Excerpted records:
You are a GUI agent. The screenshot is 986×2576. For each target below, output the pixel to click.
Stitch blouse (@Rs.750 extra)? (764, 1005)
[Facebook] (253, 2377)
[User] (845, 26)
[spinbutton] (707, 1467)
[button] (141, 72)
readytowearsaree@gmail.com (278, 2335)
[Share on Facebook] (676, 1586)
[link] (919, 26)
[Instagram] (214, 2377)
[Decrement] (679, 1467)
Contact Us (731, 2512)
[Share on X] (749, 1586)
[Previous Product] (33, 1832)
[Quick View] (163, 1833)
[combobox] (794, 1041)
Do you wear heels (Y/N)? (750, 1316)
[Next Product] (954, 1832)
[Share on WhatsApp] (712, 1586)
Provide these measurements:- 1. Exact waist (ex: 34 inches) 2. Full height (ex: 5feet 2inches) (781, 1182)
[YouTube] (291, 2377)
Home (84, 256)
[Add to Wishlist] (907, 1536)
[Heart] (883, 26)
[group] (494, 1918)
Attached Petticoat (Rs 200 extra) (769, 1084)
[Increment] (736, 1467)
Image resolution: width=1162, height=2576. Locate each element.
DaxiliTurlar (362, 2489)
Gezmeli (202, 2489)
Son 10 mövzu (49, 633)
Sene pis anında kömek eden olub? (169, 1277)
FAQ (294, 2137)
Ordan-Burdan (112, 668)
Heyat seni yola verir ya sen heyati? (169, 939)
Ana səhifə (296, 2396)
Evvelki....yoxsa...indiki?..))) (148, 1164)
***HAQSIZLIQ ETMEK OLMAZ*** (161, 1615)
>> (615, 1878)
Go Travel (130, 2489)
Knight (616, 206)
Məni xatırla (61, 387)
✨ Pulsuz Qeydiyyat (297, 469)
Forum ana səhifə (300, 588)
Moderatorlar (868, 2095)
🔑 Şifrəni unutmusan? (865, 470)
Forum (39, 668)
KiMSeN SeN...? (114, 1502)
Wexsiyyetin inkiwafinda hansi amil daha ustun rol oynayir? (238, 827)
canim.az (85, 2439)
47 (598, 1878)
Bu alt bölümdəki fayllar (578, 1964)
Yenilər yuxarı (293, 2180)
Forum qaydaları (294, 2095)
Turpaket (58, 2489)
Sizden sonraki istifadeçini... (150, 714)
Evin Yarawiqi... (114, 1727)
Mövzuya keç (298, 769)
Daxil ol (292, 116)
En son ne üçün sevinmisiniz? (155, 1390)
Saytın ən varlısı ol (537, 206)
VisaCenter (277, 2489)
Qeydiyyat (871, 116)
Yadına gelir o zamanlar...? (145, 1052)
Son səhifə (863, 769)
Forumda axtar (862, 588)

About this exercise: Send back exactly, with nothing added, the lines from the first line of the material above through the line holding "Contact Us (731, 2512)"; both ends are included.

Result for this task:
You are a GUI agent. The screenshot is 986×2576. For each target below, output the pixel to click.
Stitch blouse (@Rs.750 extra)? (764, 1005)
[Facebook] (253, 2377)
[User] (845, 26)
[spinbutton] (707, 1467)
[button] (141, 72)
readytowearsaree@gmail.com (278, 2335)
[Share on Facebook] (676, 1586)
[link] (919, 26)
[Instagram] (214, 2377)
[Decrement] (679, 1467)
Contact Us (731, 2512)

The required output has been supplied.